Embeddings

Three tiers of embedding storage with content-hash provenance. Pick the one that matches your traffic and budget.

Embedding storage

Semantic search needs vectors somewhere. InferaGraph supports three storage tiers behind a single contract — start simple, upgrade in place. Embeddings are generated on demand the first time a node is searched semantically, then reused indefinitely until the model or the source text changes.
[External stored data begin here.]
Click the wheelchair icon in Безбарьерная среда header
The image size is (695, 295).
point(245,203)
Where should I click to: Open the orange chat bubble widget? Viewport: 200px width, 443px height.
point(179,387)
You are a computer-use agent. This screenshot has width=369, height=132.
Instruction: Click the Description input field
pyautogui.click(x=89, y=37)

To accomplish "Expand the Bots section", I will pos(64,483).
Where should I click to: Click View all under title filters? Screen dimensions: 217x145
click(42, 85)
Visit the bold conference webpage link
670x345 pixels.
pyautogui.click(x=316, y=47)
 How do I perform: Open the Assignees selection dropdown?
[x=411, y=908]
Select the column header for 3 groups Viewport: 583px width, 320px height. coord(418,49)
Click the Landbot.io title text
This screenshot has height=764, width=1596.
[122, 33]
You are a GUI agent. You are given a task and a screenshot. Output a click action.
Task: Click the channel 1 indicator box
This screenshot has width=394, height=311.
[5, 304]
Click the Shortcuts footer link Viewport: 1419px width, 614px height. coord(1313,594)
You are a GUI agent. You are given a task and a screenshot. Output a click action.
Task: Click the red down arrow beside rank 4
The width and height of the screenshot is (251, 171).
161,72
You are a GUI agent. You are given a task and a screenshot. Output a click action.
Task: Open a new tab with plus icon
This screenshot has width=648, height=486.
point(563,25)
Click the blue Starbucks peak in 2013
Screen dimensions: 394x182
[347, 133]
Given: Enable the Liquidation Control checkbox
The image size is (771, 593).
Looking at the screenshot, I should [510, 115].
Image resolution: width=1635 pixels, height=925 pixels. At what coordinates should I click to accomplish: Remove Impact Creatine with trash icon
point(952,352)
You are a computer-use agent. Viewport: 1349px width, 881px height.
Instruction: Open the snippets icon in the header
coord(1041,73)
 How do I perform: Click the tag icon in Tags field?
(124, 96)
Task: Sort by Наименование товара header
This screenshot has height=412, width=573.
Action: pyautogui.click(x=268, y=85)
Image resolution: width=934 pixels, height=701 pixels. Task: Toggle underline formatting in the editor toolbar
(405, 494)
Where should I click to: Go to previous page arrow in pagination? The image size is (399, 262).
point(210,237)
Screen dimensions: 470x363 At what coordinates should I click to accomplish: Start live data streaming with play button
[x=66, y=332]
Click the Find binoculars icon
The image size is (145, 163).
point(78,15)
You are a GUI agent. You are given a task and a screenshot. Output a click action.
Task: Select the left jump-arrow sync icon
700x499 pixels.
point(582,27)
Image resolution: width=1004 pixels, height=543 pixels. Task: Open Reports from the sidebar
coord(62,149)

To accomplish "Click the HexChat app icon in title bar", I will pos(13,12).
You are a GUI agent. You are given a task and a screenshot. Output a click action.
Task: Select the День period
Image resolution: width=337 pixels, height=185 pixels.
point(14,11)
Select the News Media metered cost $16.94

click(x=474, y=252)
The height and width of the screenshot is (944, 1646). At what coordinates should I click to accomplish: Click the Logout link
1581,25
Tier 1 — None. Keyword search only. Zero LLM calls for embeddings.
Tier 2 — Cache as store. Pass a cache with a provider that supports embed(). Embeddings live next to completions.
Tier 3 — Dedicated store. Pass embeddingStore for a vector-native backend with its own eviction policy.

Tier 1 — None

Default. useInferaGraphSearch() falls back to keyword scoring (name 10, alias 3, tag 2, content 1). Free, fast, predictable — and often plenty for single-token lookups.

// Tier 1 — keyword search only, zero embedding calls
<InferaGraph data={data} llm={llm} />

Tier 2 — Cache as store

Pass any CacheProvider; the engine writes embeddings under composite keys and re-runs cosine similarity on reads. This is the easiest upgrade — switch between lruCache and @inferagraph/redis without touching anything else.

import { lruCache } from '@inferagraph/core/data';

// Tier 2 — reuse the response cache as embedding storage.
// Easiest upgrade path. Embeddings live alongside completions
// and are evicted by the same LRU/TTL rules.
<InferaGraph
  data={data}
  llm={llm}
  cache={lruCache({ maxEntries: 1000 })}
/>

Caveat: similarity is computed in-process, so very large vector sets benefit from Tier 3. For low-thousands node graphs, Tier 2 is usually sufficient.

Tier 3 — Dedicated EmbeddingStore

An EmbeddingStore is a typed contract that decouples vector storage from the response cache. Core ships inMemoryEmbeddingStore() built-in. Implement the contract directly to wrap your favorite vector database.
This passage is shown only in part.